[start of Records]
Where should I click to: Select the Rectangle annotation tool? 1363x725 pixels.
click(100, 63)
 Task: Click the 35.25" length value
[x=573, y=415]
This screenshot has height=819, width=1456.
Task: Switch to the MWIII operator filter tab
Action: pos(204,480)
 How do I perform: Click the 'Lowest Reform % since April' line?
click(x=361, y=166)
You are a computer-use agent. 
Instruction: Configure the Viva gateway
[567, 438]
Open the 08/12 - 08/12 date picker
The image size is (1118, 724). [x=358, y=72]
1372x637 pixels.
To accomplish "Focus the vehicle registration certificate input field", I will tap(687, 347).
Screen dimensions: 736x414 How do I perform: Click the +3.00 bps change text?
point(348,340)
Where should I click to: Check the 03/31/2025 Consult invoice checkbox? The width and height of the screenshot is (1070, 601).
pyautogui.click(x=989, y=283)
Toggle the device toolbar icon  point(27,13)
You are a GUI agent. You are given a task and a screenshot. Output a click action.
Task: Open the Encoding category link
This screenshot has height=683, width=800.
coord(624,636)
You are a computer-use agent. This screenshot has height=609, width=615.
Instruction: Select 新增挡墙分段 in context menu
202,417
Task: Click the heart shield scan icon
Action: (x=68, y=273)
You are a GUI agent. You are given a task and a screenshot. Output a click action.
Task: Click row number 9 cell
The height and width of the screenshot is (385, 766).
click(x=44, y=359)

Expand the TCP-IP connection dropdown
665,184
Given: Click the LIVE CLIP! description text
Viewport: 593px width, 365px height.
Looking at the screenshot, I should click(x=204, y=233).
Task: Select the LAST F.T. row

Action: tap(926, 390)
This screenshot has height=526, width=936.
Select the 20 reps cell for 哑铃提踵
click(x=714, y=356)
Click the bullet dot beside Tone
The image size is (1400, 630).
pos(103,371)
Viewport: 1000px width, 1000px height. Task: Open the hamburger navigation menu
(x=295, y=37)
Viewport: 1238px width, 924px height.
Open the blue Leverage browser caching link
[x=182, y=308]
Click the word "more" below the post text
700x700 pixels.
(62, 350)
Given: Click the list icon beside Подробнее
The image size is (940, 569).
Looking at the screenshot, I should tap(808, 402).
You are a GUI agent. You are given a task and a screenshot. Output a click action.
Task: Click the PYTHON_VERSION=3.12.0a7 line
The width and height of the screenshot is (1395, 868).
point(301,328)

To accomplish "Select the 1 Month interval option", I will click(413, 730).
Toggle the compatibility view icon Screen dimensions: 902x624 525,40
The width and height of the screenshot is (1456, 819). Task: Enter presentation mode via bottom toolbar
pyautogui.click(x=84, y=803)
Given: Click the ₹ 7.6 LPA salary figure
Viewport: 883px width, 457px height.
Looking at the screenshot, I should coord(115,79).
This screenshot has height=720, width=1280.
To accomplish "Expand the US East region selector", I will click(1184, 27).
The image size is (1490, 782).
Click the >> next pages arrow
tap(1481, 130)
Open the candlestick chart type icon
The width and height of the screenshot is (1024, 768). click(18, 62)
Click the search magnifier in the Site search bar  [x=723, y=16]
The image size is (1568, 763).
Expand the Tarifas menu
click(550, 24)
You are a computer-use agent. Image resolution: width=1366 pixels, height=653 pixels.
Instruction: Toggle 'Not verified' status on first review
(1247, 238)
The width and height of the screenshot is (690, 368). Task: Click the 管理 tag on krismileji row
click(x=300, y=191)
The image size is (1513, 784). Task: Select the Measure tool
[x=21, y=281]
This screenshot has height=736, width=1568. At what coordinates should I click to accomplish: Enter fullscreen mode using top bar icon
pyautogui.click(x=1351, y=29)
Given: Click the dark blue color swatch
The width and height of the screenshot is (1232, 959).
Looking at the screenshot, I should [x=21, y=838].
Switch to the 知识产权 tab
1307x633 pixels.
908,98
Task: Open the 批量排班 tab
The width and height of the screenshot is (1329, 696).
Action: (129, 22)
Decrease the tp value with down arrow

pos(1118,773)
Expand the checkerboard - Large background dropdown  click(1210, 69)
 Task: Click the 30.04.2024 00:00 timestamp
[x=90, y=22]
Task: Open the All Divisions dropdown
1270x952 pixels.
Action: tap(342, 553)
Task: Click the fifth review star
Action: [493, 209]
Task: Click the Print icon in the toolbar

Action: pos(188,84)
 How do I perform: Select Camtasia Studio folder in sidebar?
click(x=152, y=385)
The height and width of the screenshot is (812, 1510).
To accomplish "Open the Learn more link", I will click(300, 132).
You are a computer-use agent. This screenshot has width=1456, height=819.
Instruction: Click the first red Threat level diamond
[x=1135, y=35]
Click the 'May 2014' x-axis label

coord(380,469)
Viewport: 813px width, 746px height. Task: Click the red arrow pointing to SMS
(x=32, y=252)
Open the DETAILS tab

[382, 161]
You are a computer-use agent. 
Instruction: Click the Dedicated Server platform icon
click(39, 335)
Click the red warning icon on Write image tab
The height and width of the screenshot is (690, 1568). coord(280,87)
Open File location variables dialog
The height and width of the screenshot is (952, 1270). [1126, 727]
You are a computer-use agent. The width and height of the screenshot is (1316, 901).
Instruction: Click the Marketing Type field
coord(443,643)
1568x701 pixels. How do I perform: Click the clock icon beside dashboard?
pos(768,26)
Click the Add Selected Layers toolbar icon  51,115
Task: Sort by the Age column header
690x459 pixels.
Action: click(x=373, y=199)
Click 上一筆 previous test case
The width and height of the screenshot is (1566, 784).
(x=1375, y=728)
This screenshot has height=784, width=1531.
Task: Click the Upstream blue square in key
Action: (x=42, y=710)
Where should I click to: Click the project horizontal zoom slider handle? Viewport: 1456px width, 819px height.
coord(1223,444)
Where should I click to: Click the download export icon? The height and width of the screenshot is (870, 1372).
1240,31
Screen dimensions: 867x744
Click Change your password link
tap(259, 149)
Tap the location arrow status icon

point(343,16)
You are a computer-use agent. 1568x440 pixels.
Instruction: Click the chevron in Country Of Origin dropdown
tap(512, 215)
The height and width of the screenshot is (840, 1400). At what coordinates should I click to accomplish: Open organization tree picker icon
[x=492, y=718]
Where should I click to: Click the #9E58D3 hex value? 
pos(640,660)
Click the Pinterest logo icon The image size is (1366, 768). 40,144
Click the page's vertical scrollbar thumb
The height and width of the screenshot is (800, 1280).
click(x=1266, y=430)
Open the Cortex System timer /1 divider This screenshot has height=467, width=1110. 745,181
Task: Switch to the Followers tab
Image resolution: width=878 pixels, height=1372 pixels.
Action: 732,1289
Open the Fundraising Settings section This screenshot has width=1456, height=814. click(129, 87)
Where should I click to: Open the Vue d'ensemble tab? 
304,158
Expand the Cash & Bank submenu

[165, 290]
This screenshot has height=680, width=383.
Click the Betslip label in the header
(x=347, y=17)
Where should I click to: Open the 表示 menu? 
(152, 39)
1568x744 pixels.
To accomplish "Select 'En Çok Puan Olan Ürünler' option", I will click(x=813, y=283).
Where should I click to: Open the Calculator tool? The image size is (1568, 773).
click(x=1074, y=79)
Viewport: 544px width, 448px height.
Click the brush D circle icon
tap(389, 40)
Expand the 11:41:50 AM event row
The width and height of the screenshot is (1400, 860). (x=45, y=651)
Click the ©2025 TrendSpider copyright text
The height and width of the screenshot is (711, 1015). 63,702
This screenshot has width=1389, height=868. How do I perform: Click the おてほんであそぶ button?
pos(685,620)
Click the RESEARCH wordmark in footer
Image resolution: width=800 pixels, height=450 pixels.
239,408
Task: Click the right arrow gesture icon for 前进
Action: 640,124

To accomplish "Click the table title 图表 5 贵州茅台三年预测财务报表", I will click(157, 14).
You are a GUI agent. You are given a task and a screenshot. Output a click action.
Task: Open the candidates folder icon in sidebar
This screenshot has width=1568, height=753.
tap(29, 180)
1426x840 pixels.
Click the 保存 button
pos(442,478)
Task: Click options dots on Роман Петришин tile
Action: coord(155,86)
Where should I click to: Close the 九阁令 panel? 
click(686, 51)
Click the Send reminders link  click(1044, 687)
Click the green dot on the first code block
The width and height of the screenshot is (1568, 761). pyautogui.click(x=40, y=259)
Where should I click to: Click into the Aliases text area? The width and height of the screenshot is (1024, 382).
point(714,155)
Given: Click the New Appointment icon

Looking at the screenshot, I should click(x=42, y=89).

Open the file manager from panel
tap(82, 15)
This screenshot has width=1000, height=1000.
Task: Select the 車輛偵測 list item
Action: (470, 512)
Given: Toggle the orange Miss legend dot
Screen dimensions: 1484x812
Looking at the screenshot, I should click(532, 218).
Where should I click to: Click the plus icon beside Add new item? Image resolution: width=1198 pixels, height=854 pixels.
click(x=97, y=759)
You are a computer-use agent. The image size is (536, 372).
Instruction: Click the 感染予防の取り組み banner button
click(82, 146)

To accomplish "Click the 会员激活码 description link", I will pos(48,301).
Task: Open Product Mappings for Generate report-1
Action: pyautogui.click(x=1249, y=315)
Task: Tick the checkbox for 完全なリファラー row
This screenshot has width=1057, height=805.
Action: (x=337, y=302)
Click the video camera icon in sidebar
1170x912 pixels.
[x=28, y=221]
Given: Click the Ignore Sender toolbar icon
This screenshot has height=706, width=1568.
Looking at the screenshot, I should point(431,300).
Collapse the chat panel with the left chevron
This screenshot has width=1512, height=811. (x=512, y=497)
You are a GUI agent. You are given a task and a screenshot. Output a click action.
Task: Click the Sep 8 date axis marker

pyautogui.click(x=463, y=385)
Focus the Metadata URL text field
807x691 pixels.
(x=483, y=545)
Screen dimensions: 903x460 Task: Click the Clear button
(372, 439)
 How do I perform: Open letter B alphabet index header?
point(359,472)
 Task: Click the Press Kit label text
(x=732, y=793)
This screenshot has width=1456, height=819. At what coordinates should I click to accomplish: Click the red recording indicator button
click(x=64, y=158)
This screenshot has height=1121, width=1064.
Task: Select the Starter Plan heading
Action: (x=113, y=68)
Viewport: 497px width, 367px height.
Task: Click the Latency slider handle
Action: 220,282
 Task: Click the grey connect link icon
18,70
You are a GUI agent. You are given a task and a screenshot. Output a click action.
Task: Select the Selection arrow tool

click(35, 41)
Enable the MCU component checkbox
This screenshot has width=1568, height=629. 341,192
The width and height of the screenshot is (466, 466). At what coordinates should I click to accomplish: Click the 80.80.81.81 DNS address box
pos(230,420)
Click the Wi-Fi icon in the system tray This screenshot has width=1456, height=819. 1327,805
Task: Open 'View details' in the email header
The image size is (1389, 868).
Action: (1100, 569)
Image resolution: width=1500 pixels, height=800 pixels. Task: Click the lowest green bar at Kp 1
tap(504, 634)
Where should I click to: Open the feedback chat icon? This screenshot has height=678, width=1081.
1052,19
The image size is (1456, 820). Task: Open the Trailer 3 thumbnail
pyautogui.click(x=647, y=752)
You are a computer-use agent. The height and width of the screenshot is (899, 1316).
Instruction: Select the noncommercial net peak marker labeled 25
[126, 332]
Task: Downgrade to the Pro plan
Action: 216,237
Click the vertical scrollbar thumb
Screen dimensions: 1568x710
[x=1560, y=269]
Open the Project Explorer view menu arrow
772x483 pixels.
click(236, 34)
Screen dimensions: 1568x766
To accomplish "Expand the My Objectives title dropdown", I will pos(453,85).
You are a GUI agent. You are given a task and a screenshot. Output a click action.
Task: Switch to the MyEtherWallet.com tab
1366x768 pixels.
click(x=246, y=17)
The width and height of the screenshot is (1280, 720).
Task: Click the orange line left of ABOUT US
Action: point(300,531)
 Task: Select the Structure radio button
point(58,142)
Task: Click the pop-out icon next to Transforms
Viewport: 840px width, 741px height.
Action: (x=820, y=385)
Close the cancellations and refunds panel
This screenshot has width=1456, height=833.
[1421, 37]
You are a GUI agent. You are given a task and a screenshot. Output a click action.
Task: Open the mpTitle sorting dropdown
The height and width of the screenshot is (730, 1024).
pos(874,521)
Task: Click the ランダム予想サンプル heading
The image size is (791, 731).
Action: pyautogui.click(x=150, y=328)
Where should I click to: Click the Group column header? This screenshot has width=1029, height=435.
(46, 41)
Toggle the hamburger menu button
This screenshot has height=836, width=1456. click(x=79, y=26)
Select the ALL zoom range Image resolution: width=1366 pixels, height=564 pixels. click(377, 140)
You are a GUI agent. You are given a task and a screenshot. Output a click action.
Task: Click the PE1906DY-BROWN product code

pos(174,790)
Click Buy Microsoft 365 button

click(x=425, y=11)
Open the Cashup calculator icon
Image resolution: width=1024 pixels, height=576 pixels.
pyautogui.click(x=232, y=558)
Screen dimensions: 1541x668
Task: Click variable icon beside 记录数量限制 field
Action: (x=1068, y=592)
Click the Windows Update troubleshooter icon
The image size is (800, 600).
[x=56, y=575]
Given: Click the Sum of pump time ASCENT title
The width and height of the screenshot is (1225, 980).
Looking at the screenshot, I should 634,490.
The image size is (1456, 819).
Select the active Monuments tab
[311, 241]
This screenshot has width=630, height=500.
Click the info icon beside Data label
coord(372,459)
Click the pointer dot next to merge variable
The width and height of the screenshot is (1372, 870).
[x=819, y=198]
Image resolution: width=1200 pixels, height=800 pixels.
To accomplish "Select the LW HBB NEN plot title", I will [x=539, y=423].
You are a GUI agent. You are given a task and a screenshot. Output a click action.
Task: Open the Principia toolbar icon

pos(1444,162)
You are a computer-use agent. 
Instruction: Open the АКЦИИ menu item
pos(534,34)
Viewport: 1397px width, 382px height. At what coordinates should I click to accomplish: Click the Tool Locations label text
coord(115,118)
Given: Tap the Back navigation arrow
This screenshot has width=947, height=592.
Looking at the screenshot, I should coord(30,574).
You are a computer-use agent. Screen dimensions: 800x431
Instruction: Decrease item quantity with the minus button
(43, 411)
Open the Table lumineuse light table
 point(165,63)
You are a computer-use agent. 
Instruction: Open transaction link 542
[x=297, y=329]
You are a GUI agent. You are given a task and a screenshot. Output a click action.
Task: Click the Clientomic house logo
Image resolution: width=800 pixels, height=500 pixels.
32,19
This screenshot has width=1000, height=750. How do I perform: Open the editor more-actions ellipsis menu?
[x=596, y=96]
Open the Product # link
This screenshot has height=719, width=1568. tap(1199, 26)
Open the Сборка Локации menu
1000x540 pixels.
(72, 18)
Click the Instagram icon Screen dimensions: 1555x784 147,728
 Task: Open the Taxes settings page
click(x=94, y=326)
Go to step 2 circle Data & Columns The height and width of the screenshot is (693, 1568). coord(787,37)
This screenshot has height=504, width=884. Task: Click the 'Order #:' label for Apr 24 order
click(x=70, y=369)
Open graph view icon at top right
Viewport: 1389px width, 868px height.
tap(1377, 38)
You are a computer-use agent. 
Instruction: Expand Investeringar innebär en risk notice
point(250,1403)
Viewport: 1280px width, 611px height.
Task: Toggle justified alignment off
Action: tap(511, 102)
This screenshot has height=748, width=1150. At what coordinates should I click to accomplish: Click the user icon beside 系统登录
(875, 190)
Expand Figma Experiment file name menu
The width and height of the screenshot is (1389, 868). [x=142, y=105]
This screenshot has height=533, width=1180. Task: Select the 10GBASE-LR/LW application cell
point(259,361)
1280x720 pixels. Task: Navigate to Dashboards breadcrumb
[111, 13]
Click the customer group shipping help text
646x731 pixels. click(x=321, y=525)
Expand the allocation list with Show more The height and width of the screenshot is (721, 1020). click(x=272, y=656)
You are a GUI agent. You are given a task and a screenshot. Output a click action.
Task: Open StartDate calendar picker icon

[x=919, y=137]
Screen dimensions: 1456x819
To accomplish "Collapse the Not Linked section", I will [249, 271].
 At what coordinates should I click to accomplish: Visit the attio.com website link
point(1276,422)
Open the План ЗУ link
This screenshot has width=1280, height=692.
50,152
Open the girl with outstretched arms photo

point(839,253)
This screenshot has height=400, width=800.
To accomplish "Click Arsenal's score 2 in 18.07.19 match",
[end of Records]
Render the listing lines from the line with "How do I perform: Click the 'Lowest" to the line with "will tap(687, 347)." as a Markdown table with columns Row and Line, leaving out blank lines.

__Solution to this task__
| Row | Line |
|---|---|
| 1 |  How do I perform: Click the 'Lowest Reform % since April' line? |
| 2 | click(x=361, y=166) |
| 3 | You are a computer-use agent.  |
| 4 | Instruction: Configure the Viva gateway |
| 5 | [567, 438] |
| 6 | Open the 08/12 - 08/12 date picker |
| 7 | The image size is (1118, 724). [x=358, y=72] |
| 8 | 1372x637 pixels. |
| 9 | To accomplish "Focus the vehicle registration certificate input field", I will tap(687, 347). |